The audience had, like me, matured along with the band. The couple next to me said they were old hippies and had the original vinyl LPs from the 1970s. They live on a boat and as the gentleman was in a wheelchair, I asked how he managed to get down into the saloon. "Spiral staircase," he explained. I assume he leaves his chair up top somewhere and hauls and slides his way down.
I was at the end of a row, right in front of a speaker, and after 2 1/2 hours I was half deaf with a cricked neck, resulting in my waking up with a migraine today and having to cancel lunch with friends. Oh dear. Seems like I'm too old to rock 'n' roll and too young to die!
The gig ended with a rousing version of the Steeleye anthem All Around My Hat, part of which was sung unaccompanied by us, the audience. I can proudly say that I gave it some welly and now have the sore throat to prove it.

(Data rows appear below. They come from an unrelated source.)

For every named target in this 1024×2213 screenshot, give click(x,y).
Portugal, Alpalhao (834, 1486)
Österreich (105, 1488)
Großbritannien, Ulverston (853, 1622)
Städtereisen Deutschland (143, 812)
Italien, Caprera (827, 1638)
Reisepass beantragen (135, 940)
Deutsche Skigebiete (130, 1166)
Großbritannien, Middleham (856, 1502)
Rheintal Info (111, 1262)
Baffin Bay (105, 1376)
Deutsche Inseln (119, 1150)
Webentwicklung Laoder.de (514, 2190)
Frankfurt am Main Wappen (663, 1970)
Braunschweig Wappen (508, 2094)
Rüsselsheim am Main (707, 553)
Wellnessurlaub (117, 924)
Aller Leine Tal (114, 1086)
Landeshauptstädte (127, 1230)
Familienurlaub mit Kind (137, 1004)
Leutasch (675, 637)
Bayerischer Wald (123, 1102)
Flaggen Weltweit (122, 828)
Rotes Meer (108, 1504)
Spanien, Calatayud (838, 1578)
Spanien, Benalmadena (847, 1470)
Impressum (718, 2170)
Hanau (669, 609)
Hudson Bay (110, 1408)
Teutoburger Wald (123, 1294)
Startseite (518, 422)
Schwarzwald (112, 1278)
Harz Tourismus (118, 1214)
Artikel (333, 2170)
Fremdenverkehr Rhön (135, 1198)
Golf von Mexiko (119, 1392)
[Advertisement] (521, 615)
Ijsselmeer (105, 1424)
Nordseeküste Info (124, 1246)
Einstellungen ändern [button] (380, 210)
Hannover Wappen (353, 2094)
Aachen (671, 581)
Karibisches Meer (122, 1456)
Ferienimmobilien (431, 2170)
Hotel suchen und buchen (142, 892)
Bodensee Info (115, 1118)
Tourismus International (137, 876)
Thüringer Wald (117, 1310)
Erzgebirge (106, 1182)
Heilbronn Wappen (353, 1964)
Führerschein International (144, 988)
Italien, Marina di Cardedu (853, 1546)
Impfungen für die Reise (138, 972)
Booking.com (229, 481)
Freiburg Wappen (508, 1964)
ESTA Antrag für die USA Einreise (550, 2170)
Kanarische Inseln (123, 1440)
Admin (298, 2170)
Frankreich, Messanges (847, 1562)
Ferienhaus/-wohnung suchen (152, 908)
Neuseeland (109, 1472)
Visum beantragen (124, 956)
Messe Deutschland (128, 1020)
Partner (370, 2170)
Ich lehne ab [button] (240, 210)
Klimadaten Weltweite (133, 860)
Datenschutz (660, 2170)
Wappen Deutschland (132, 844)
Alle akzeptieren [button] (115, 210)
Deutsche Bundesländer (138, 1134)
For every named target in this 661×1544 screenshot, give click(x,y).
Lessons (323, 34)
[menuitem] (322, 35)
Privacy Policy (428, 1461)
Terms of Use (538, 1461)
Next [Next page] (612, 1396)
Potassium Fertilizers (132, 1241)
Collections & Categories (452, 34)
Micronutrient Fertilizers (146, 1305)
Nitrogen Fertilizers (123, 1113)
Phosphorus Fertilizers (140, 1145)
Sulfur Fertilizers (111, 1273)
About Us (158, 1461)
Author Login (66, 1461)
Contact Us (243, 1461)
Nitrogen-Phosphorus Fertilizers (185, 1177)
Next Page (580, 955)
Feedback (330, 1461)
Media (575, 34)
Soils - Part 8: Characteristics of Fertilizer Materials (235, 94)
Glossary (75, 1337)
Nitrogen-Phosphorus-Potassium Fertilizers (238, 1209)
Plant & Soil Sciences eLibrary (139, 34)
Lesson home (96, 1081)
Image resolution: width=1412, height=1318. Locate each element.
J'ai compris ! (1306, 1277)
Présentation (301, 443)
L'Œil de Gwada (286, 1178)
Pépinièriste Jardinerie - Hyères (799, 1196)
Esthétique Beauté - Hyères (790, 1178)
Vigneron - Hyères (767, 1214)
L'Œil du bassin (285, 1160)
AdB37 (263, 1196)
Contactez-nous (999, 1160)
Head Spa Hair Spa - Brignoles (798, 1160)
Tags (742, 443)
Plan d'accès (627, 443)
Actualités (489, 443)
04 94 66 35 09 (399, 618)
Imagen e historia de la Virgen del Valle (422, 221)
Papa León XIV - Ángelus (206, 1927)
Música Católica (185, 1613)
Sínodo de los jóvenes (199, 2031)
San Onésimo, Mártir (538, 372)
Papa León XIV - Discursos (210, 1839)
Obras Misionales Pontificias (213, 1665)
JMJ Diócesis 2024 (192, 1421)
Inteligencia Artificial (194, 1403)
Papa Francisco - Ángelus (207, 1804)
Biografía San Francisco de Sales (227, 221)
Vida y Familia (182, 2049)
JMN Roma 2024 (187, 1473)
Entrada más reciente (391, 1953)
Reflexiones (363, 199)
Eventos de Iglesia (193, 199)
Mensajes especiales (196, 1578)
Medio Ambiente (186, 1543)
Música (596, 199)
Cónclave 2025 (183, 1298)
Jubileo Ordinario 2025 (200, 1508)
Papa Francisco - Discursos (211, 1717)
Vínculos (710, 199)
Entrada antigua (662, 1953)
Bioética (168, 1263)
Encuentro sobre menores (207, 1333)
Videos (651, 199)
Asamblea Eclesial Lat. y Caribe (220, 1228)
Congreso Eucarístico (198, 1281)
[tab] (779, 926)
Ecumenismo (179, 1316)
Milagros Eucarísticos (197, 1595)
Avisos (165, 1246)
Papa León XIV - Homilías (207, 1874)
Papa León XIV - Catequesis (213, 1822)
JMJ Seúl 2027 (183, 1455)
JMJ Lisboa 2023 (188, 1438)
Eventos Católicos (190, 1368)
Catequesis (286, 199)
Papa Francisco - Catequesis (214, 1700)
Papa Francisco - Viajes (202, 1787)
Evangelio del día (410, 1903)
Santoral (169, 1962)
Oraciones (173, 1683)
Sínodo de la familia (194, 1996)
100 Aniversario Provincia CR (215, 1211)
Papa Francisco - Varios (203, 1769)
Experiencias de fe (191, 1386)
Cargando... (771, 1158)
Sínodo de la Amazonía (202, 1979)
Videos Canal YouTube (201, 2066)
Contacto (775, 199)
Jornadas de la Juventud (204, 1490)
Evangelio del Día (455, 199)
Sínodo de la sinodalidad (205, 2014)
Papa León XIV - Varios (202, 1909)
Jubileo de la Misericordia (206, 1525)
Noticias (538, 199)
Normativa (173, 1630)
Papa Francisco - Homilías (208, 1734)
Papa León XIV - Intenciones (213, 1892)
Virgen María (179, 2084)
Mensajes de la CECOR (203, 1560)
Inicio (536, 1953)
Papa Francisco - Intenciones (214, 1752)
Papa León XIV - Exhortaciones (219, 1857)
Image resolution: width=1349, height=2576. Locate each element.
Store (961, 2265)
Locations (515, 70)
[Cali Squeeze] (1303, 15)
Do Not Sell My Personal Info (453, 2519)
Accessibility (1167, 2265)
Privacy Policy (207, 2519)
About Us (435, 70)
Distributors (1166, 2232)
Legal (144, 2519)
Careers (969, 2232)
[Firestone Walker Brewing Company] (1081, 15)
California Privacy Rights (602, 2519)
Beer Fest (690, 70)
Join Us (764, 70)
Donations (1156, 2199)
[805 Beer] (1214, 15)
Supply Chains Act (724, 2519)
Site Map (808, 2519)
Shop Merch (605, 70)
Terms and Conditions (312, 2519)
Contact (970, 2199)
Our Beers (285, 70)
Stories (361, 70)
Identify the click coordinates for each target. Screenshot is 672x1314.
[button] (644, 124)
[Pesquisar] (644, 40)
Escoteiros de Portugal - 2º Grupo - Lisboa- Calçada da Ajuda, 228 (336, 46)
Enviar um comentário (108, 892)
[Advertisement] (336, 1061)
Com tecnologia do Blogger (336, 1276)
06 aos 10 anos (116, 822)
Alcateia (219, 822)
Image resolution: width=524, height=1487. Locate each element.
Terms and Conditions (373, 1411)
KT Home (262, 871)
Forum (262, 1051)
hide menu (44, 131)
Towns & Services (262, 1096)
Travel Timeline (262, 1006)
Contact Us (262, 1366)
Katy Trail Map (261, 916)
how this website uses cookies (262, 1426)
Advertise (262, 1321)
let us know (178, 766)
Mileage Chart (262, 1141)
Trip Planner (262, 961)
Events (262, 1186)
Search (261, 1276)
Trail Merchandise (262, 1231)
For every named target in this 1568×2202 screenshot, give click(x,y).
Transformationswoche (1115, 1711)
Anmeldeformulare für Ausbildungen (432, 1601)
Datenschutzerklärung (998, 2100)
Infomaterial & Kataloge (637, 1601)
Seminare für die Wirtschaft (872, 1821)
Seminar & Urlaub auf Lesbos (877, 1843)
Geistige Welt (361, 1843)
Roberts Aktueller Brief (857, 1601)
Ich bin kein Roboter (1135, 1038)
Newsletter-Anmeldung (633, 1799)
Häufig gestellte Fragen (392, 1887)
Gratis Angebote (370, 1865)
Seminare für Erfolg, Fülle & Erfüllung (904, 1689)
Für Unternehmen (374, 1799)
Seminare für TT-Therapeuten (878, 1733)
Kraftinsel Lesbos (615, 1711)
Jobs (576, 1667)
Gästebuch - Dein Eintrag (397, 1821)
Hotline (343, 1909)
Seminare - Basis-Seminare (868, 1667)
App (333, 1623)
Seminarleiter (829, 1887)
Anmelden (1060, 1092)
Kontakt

There was one song they sang called Let Her Go Down, about a sinking ship, that reduced me to tears, partly because the lyrics and harmonies were so moving and partly because it reminded me of the songs Louise used to sing with the Falmouth Shout shanty group. I shall have to buy the album and learn it. When I was in my twenties, if I felt sad and wanted a good cry, I always used to listen to Leonard Cohen - Bird on a Wire, So Long, Marianne, Traveller's Song... always guaranteed to elicit tears of nostalgie about poignant love won and lost. Now it is songs about the sea that are affecting me. But then, I am a Pisces whose father worked in shipping and whose great-grandfather was a Swedish sea captain and marine artist. Thinking about it, there aren't many happy songs about the sea, are there? All I can think of is What Shall We Do With the Drunken Sailor? To which my answer is give him more rum!